RIK 2
- Country: Cyprus
- Broadcast area: Cyprus
- Headquarters: Aglandjia, Nicosia, Cyprus

Programming
- Languages: Greek and English and Turkish

Ownership
- Owner: Cyprus Broadcasting Corporation
- Sister channels: RIK 1 RIK HD RIK Sat

History
- Launched: 21 March 1992; 34 years ago

Links
- Website: www.cybc.com.cy

Availability

Streaming media
- RIK: RIK 2 Live

= RIK 2 =

RIK 2 (Greek: ΡΙΚ 2) is a Cypriot television channel owned and operated by Cyprus Broadcasting Corporation.
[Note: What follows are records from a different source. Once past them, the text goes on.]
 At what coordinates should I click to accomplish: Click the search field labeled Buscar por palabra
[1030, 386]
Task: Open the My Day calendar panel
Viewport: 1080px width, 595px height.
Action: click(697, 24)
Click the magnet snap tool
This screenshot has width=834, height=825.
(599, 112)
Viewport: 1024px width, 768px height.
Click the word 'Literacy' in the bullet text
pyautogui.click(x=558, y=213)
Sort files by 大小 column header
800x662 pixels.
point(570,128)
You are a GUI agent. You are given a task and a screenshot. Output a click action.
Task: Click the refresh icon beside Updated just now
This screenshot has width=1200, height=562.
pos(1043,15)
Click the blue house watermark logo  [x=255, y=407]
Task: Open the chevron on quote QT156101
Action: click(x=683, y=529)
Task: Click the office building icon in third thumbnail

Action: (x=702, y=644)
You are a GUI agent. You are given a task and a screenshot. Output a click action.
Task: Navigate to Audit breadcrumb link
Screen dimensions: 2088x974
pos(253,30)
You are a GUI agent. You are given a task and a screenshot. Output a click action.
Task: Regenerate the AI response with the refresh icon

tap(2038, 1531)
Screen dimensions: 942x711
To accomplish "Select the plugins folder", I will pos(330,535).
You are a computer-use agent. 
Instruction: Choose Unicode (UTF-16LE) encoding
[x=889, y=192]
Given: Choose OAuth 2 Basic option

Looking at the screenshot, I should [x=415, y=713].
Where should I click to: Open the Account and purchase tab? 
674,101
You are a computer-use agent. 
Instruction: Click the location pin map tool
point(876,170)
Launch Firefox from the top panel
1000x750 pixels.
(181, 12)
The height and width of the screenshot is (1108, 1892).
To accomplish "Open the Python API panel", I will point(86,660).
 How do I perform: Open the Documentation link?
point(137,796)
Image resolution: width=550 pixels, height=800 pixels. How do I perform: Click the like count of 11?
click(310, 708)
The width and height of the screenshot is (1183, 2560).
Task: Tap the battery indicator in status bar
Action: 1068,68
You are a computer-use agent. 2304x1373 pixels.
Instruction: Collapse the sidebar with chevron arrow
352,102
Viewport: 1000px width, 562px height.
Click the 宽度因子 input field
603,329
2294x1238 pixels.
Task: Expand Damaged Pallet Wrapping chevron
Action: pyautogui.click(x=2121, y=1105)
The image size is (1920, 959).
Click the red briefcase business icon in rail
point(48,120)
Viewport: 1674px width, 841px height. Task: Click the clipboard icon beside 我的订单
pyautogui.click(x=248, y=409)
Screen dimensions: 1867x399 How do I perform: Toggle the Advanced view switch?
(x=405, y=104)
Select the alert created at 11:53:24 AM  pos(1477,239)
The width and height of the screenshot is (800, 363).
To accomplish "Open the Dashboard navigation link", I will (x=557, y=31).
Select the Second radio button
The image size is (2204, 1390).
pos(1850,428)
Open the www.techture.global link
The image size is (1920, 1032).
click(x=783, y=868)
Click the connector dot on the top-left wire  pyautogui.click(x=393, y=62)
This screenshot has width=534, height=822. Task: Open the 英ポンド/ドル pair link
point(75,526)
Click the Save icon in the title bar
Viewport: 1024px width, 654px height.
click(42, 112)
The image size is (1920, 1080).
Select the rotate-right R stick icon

It was launched in 1992.

==History==
RIK 2 was the second television channel to start in Cyprus, starting shortly before the first private television channel O Logos in April. Successful content in the 1990s included Latin American telenovelas and US soaps such as The Bold and the Beautiful, which, as of 2005, was still on air.
As of the last week of 2023, RIK was the least-watched television channel in Cyprus, out of the six local services available terrestrially. Moreover, its viewing share is smaller than that of ERT World, which is available over-the-air in Cyprus.

==Programming==
Broadcasts are typically in the Greek language, or in foreign languages with Greek subtitles.

Children's programs and sports programs are shown, alongside news bulletins, the news in Turkish and English, a daily broadcast (BIZ / WE) in Greek and Turkish addressing issues of interest to both Turkish and Greek Cypriots, as well as cultural shows, European news, foreign series and films.